Последнее объяснение — самое экономное и самое наблюдаемое. Женщина «почкуется», как почкуется дерево, как почкуется пчелиная матка. Мужчина при этом — загадочный и несколько избыточный придаток. Зачем он нужен? Может быть, для защиты. Может быть, для добывания пищи. А может, он и вовсе — испорченная женщина, как предполагали некоторые мифологии: существо, утратившее способность к почкованию и вынужденное компенсировать эту ущербность физической силой. В любом случае, его роль в воспроизводстве не просто неочевидна — она невидима.

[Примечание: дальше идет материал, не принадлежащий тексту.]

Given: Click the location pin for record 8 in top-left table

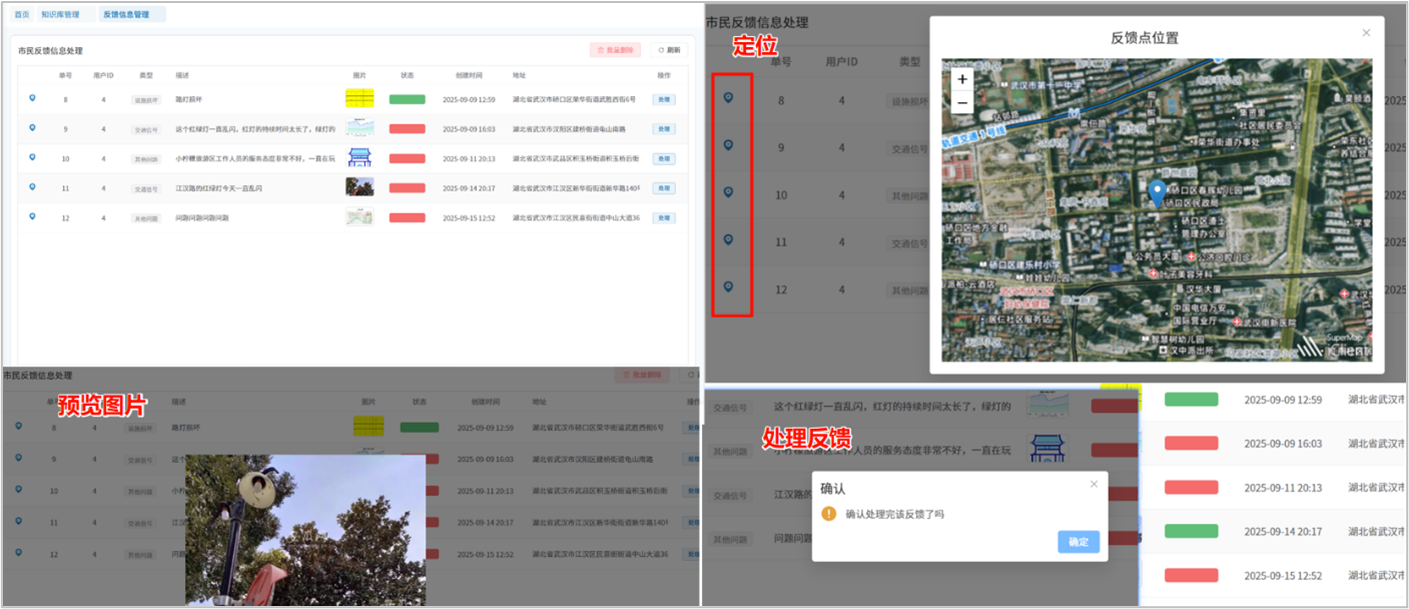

Чтобы понять, насколько естественным является такое воззрение, достаточно вспомнить, что ещё в XIX веке европейские биологи спорили о том, содержит ли сперма готового человечка (гомункулуса) или же женский организм сам формирует плод, а мужское семя лишь «пробуждает» его к росту. И это — просвещённая Европа, с микроскопами и университетами [72]. Что же говорить о доэтнических сообществах?

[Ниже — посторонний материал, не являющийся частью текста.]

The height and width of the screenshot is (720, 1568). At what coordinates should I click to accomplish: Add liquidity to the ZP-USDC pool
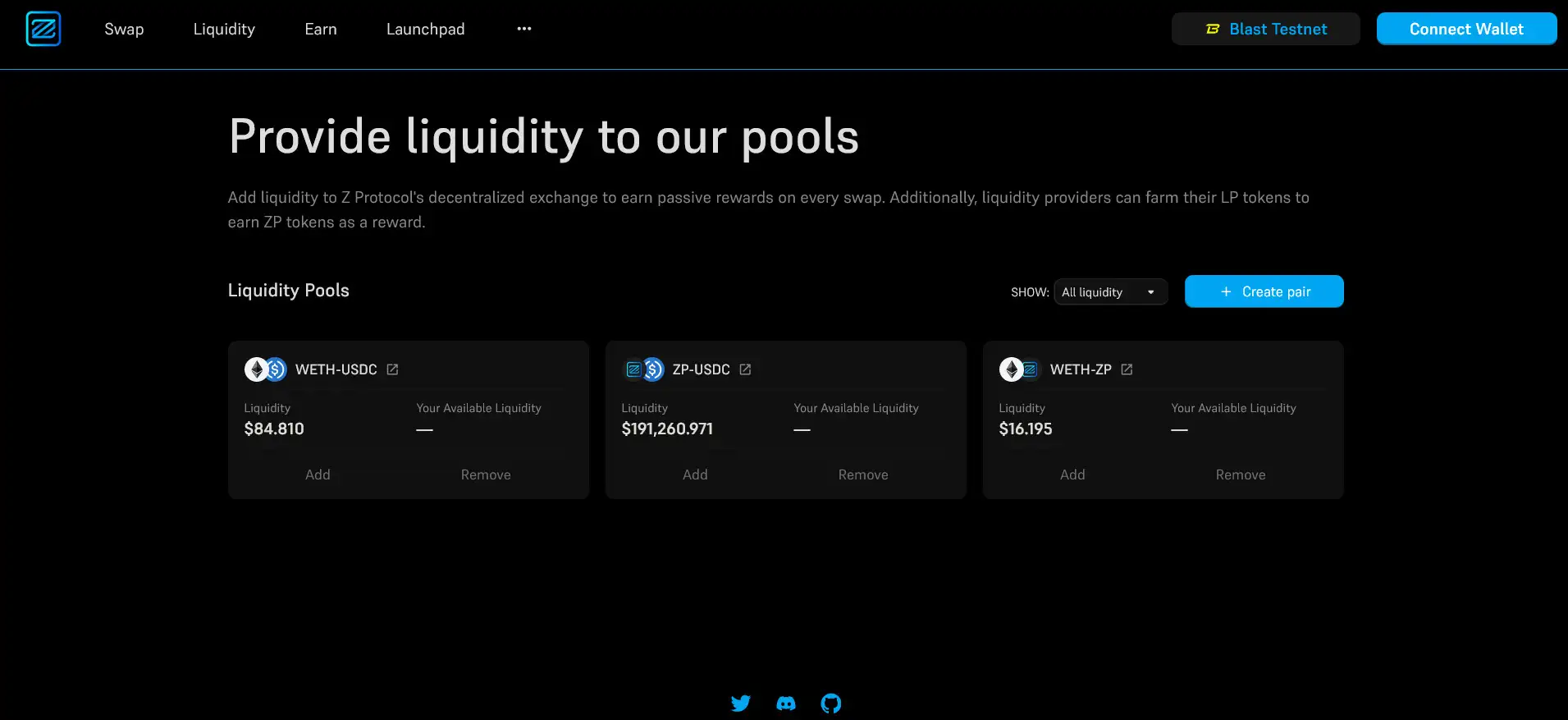pyautogui.click(x=695, y=475)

Этнография даёт нам множество примеров того, как общества, находящиеся на ранних стадиях этногенеза, осмысляют размножение без участия мужчины. Бронислав Малиновский, работая на Тробрианских островах, столкнулся с поразительным для европейца фактом: тробрианцы в начале XX века отрицали физиологическую роль отца в зачатии [73]. Они признавали, что мужчина необходим для «открытия пути» духу ребёнка, но само формирование плода приписывали духам предков, которые проникают в женщину через голову. Малиновский, воспитанный в культуре, где патриархат уже стал непроизвольной этничностью, был настолько шокирован этим открытием, что посвятил его опровержению целый том. Между тем тробрианцы просто сохранили то, что когда-то было общим местом для всего человечества.

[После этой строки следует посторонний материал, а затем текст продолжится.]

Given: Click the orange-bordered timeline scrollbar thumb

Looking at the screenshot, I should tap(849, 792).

Мифы о непорочном зачатии и партеногенезе — не исключение, а правило для ранних стадий. Они зафиксированы в самых разных культурах, от Древнего Египта (миф о зачатии Гора Исидой от мёртвого Осириса — где мужское участие, строго говоря, уже не требуется) до Китая (миф о чудесном зачатии героев от проглоченного яйца или наступившего на след великана) [74]. Христианский догмат о непорочном зачатии — это не уникальное откровение, а реликт именно такого, доэтнического воззрения на женскую репродуктивную самодостаточность, встроенный в гораздо более позднюю патриархальную религию и потому выглядящий в ней чужеродно. Недаром он всегда смущал теологов: как это вписать в стройную систему, где Бог-Отец — верховный патриарх?
Два английских антрополога — или миссионера, память здесь милосердна к деталям, — работая среди австралийских аборигенов, решили просветить одного туземца относительно подлинной роли мужчины в деторождении. С тактом, свойственным британцам в колониях, они объяснили, что женщина не может родить без мужчины, что муж «делает» ребёнка, что семя отца необходимо для зачатия — словом, изложили всю патриархальную биологию в доступной форме. Абориген выслушал их с вежливым вниманием, а затем засмеялся. «Я два года путешествовал, — сказал он, — а моя жена всё это время рожала детей». И пошёл прочь, оставив просветителей в состоянии, близком к методологическому шоку.
Этот случай приводится в этнографической литературе, и хотя точная атрибуция варьирует, сам факт таких столкновений хорошо документирован [75]. Он стоит целых томов теоретических рассуждений. Два европейца, вооружённые знанием о сперматозоидах и яйцеклетках, пытаются объяснить аборигену «очевидное». А абориген, вооружённый непосредственным жизненным опытом, предъявляет им факт, который для него столь же очевиден: его жена рожала без него. Кто здесь прав? С точки зрения биологии — европейцы. С точки зрения феноменологии — абориген. Потому что он исходит из того, что он видел, а они — из того, что они знают. А это, как известно, две разные вещи.